Siempre había una excusa. Porque salían a reclamar por comida ante la hambruna ocasionada por la cuarentena. Porque habitaban predios que alguien reclamaba como de propiedad particular. Porque algún policía creyó que lo miraban mal. La Constitución garantiza el derecho a la vida, lo que significa comida, salud, techo, trabajo, protección. Pero las autoridades juzgan un crimen exigirlo. Me amiga me dijo que hablaría con su hermana y su cuñado, la verdad no volvió a llamarme.

Optaron por no denunciar. Solo les serviría para echarse encima de nuevo los policías encargados de protegerlos. Lo anterior trajo a mi mente el reclamo airado que Indira Palomeque, una humilde vendedora de la plaza de mercado de Quibdó, hizo ante las cámaras de algún noticiero. Le provocaba matarse, los controles le impedían vender, los cobradores querían pegarle por no tener dinero, tenía que botar sus productos. La solución de siempre era enviar la Policía a golpearlos.

La lógica gubernamental lo patentiza. Las medidas anunciadas con la nueva emergencia económica decretada por el Presidente, apuntan a salvar las empresas, a los dueños de estas. La suerte de los de abajo nunca ha estado en la agenda. Agradezcan a los empresarios por tener un trabajo, bravuconeó la vicepresidenta, cuídense solos, dejen de estar atenidos al gobierno, miren a ver que aportan al progreso de la nación. No le hablaba a la banca, ni a los gremios de la producción.

Se dirigía a los trabajadores y a los que carecen de trabajo. A Indira Palomeque y a la gente de los barrios pobres que bloquea las vías en señal de protesta. Los señores que dirigen el país tienen su mente en otro mundo. Proponen que se reduzcan los salarios, que no se paguen primas, revisar los contratos de trabajo y suspender las convenciones colectivas. Insisten en acabar la JEP y destinar a otra cosa los de por sí mezquinos recursos para la implementación de los Acuerdos de Paz.

El propio Presidente de la República da el peor de los ejemplos. En plena pandemia, y pese a salir cada noche en todos los canales públicos a dar cuenta de las medidas adoptadas, transmisiones que son replicadas por absolutamente todos los medios de comunicación esa noche y al día siguiente, no tiene el menor pudor en tomar 3.350 millones de pesos destinados a la paz, para pagar un contratista amigo que se dedicará a embellecer su imagen en las redes sociales.

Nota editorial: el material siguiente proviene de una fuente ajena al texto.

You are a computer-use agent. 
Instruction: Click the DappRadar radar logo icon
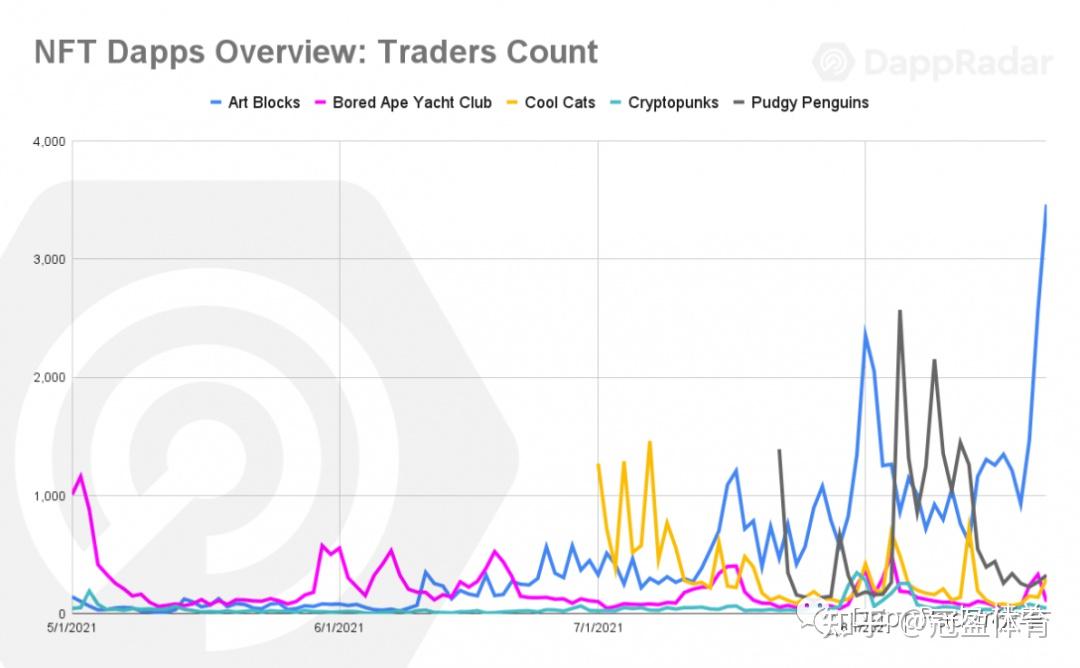[x=833, y=62]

Eso, que según el artículo 299 del Código Penal, tipifica un delito denominado peculado por aplicación oficial diferente, seguramente lo tiene sin el menor cuidado. Su fiscal de bolsillo guardará completo silencio, y la comisión de acusaciones de la Cámara otro tanto. En el país de su mente el alto mando militar puede abrir carpetas de inteligencia y chuzar a periodistas, dirigentes sociales y defensores de derechos humanos, verdaderos peligros para la seguridad nacional.

Peligros que en ningún caso representan el tránsito de extranjeros armados por el territorio de la república, la existencia de campos de entrenamiento de mercenarios en La Guajira, o el inicio de operaciones bélicas contra un país vecino, con el supuesto propósito de capturar a su alto gobierno y entregarlo a los Estados Unidos. De ninguna de esas cosas parecen enterados el gobierno nacional ni los servicios de inteligencia del Ejército colombiano.

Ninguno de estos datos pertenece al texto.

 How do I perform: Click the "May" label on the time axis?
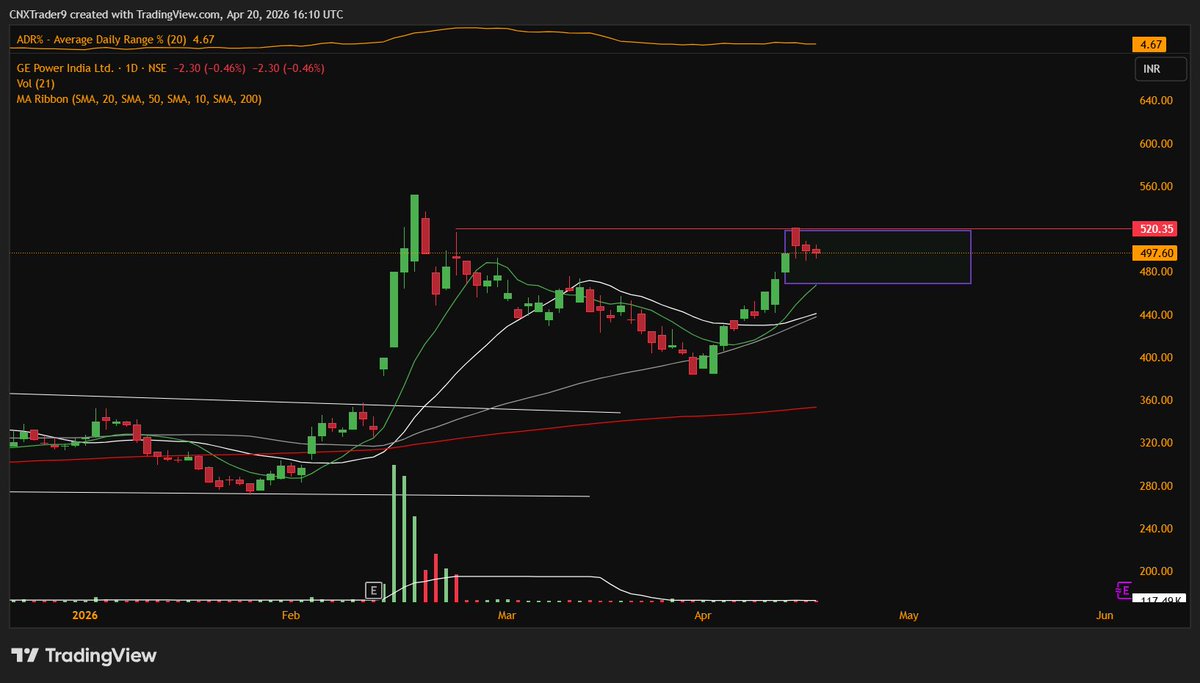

Aunque es muy probable que sí lo sepan y tengan mucho de culpa en ello. La sumisión a Trump y la amistad desmedida con Guaidó lo indican. Aparte de esto en su cabeza debe estar girando cómo clausurar el Congreso y reafirmar su autoridad. De allí que destinen más de 9.000 millones a la compra de carros blindados que los escolten. Y que abran licitaciones por sumas aún mayores para adquirir tanquetas, municiones, granadas de gas y equipos para la policía antimotines.

En plena pandemia. Sálvese quien pueda.